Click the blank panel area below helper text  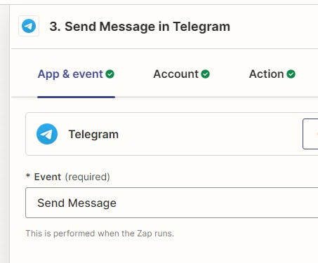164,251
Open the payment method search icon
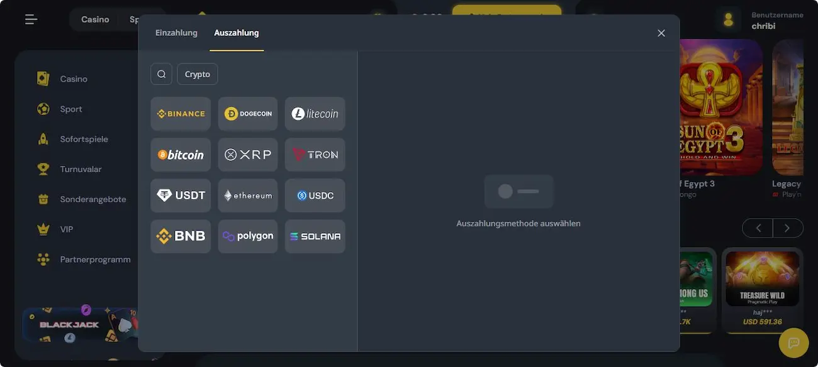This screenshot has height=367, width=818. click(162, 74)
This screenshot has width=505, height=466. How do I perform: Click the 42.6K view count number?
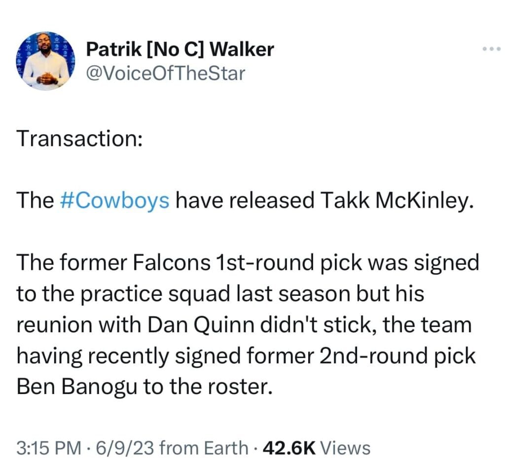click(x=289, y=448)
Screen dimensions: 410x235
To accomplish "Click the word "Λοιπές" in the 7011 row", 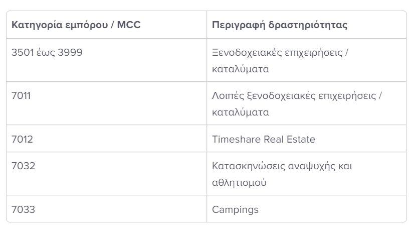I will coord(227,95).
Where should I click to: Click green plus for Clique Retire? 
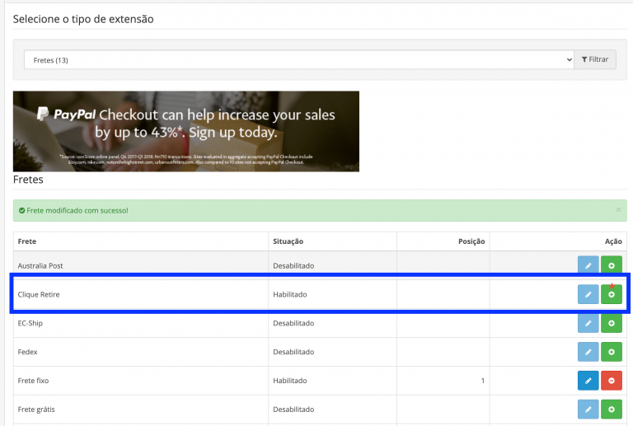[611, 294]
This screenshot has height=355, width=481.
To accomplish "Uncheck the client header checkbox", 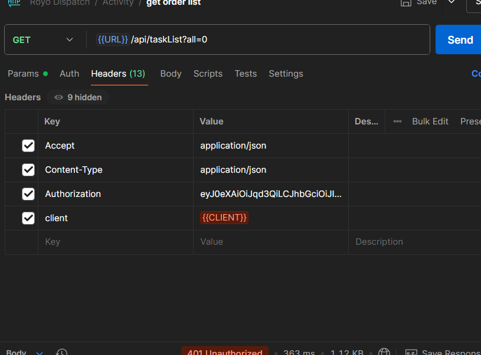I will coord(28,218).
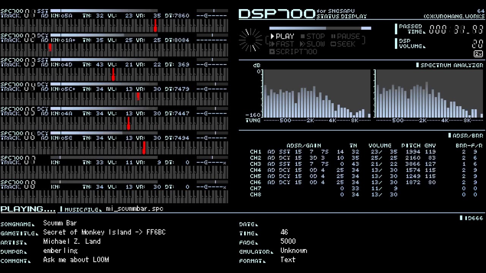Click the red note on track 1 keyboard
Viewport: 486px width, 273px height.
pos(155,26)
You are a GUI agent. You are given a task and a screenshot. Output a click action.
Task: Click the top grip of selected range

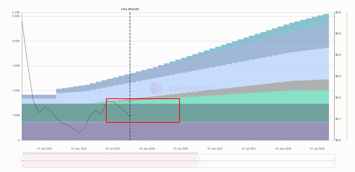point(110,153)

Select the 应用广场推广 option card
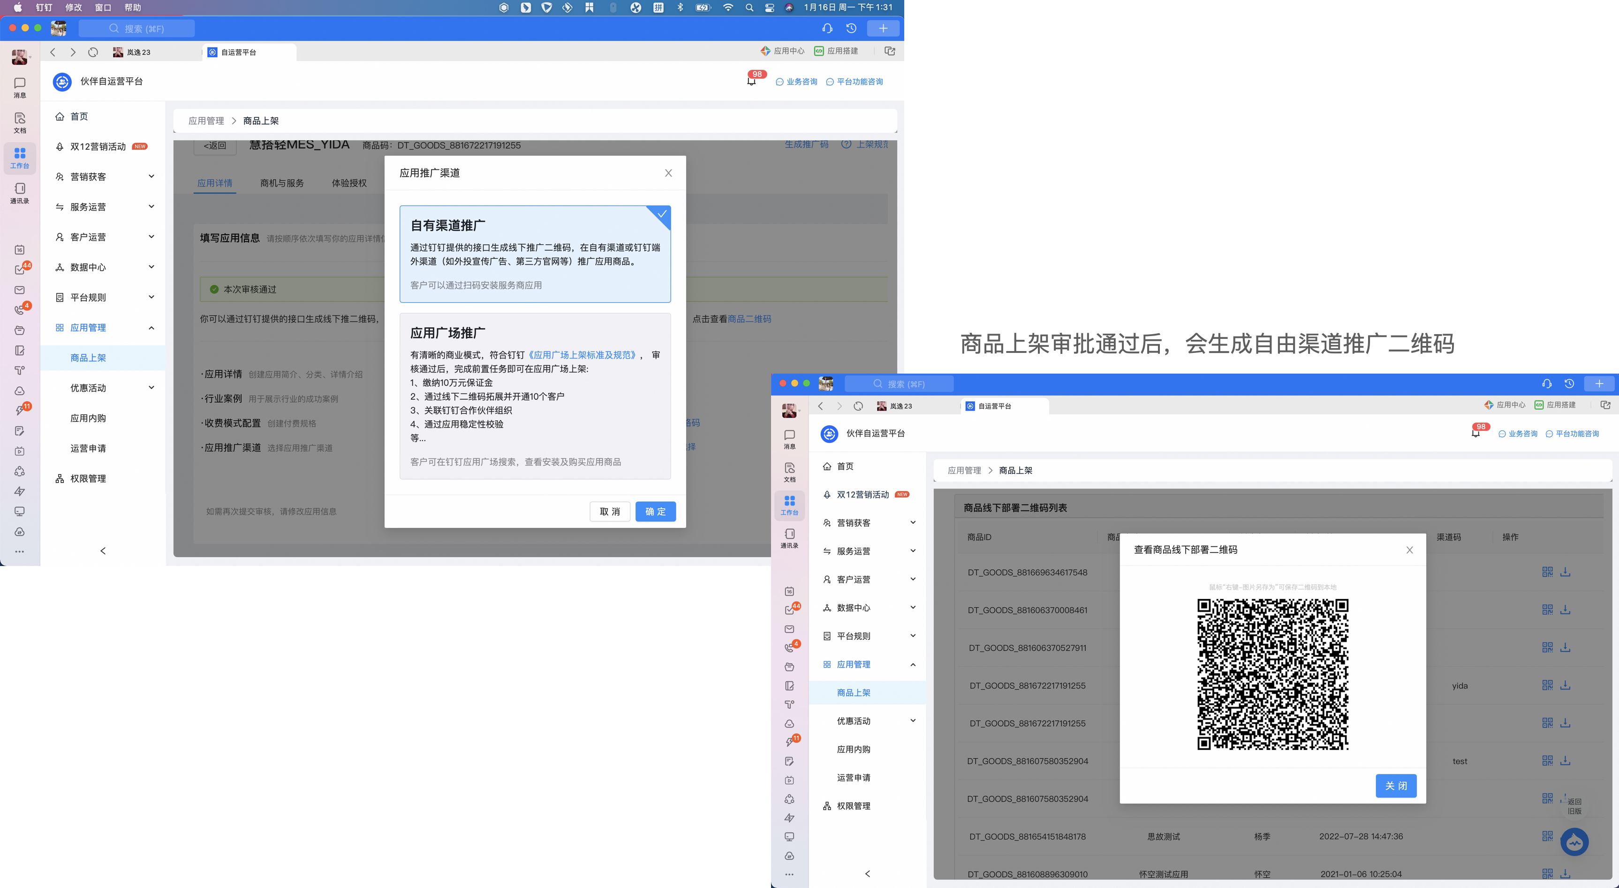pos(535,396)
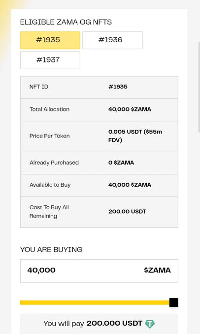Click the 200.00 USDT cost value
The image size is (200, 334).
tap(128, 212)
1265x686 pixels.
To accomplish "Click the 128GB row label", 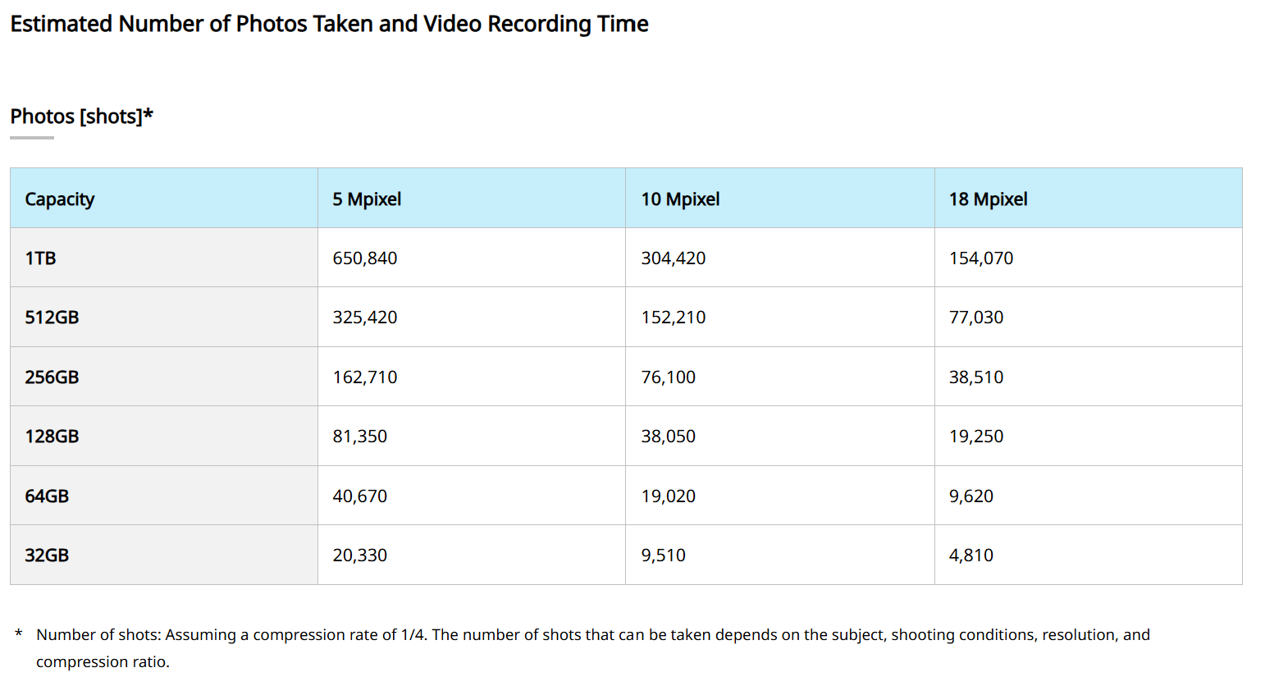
□ □ □ □
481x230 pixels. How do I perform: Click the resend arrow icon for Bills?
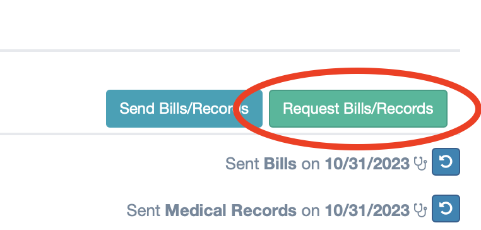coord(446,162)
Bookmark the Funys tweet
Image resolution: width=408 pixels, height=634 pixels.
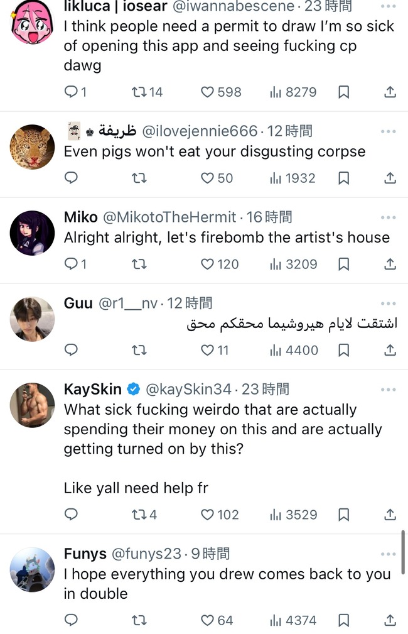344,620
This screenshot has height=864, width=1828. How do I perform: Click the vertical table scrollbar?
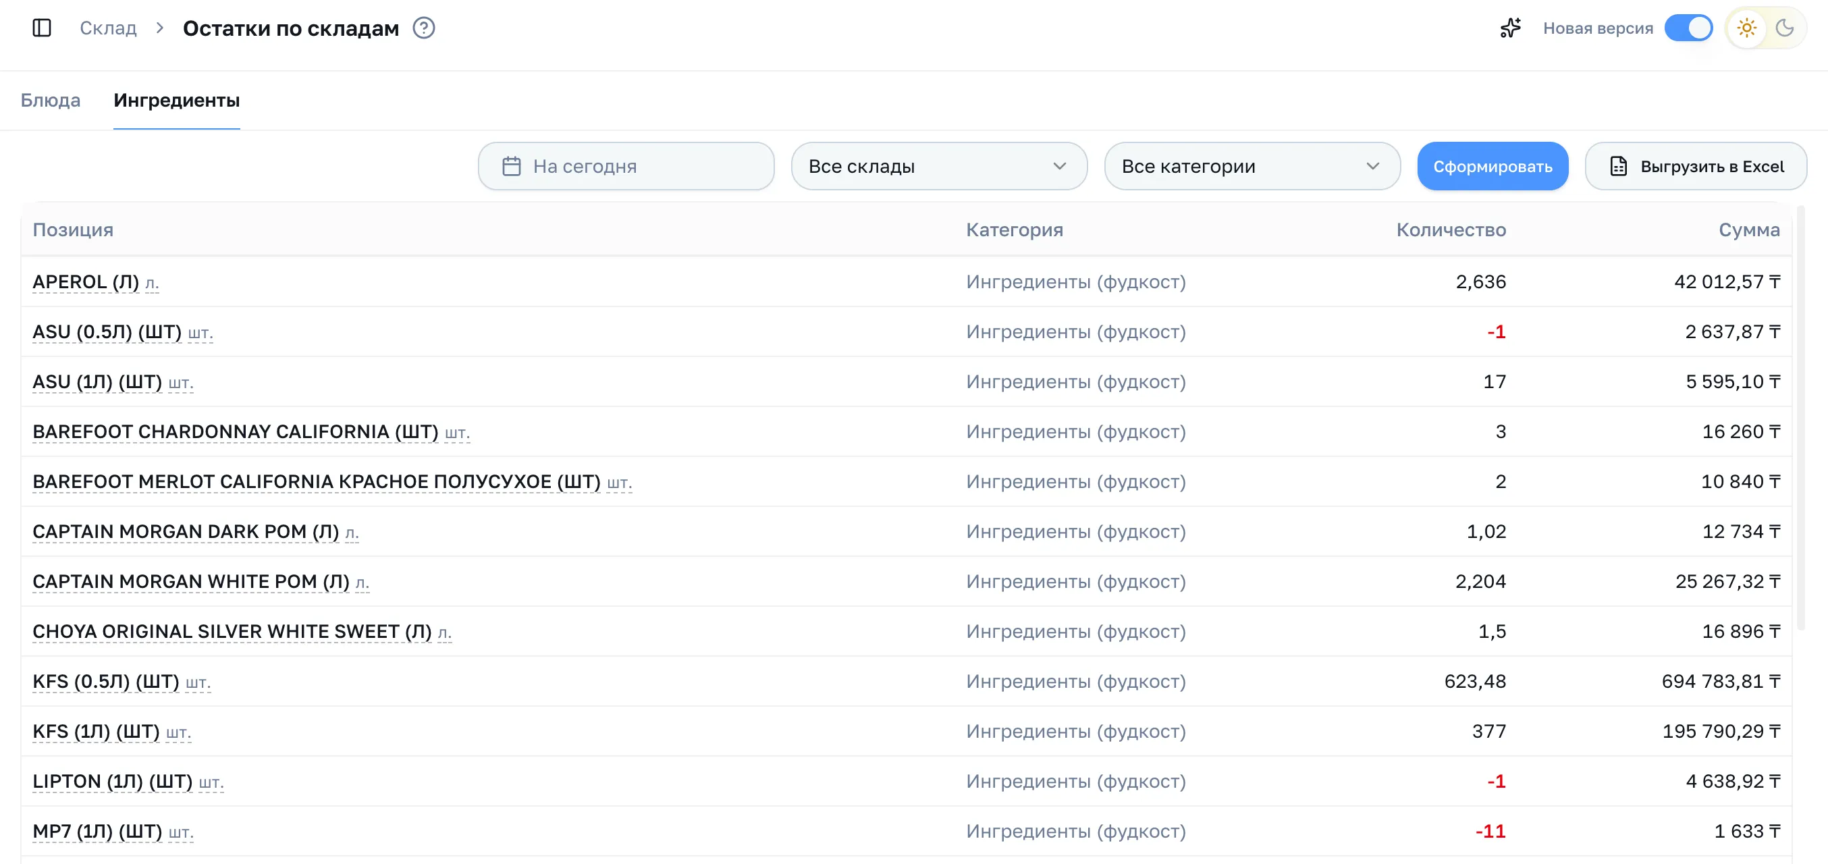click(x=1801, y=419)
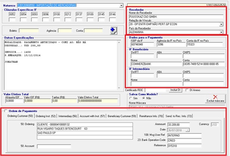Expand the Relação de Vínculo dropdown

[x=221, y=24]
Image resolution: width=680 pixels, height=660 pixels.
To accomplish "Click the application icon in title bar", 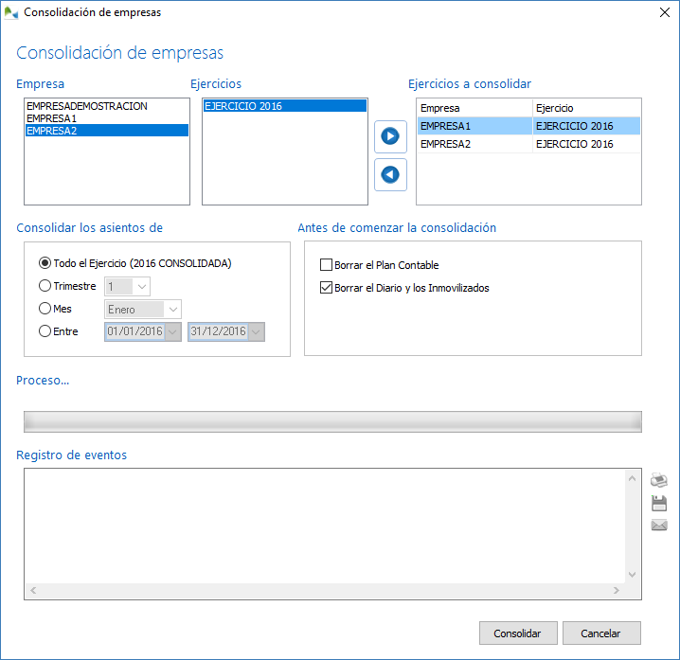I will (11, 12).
□ □ □ □
▸ Instructions for the task
Keep to the lines above from the line with "1265x686 pixels." to the line with "the 128GB row", and set down exactly those, inclusive, with nothing else and every picture left out.

▸ Answer space
1265x686 pixels.
To accomplish "Click the 128GB row label", 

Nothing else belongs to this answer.